Source data:
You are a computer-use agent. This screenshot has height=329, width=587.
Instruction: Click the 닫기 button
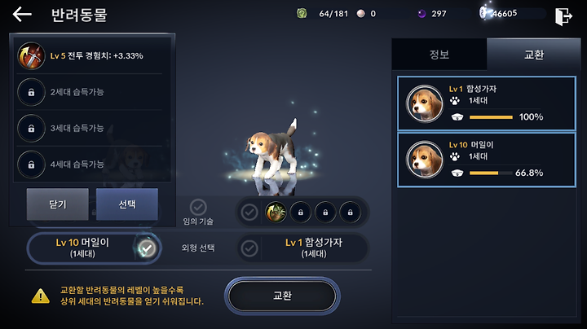57,204
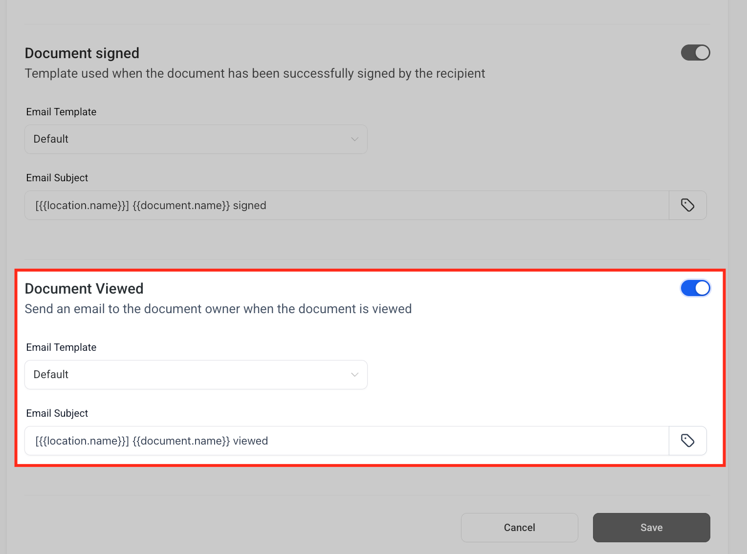Click the Cancel button
747x554 pixels.
[519, 528]
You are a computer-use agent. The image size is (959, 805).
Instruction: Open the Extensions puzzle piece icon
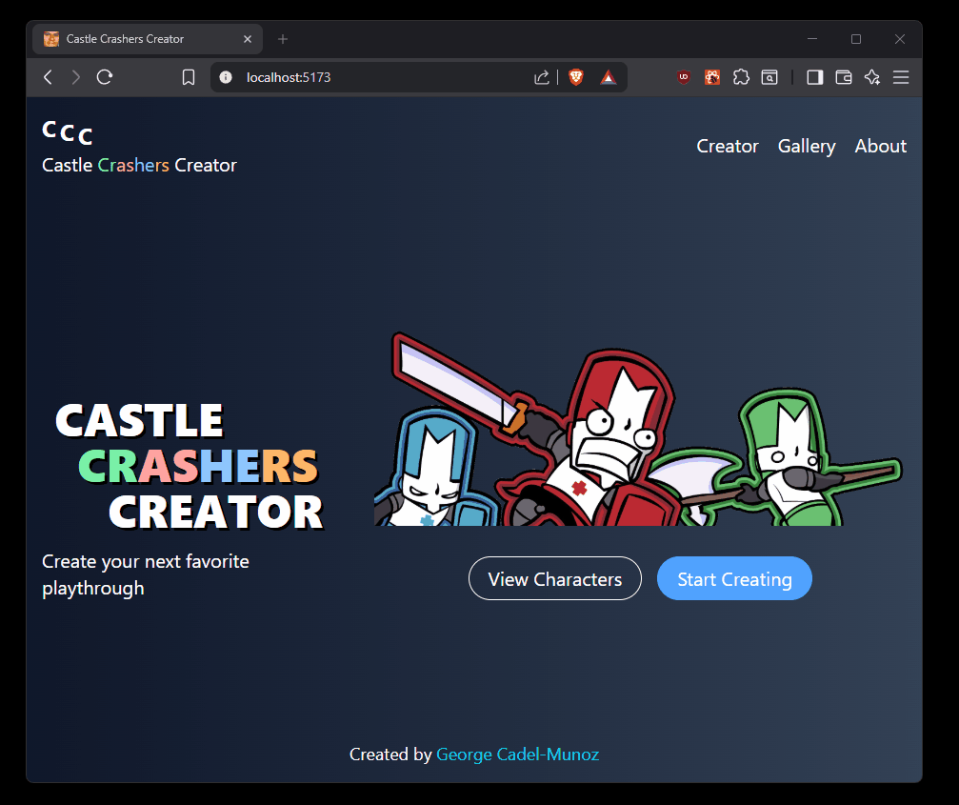click(x=741, y=77)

### Exercise requirements
Please filter the entries above down to the lines holding "computer" and copy them.

### Solution
You are a computer-use agent. This screenshot has height=329, width=587.
You are a computer-use agent. The image size is (959, 805).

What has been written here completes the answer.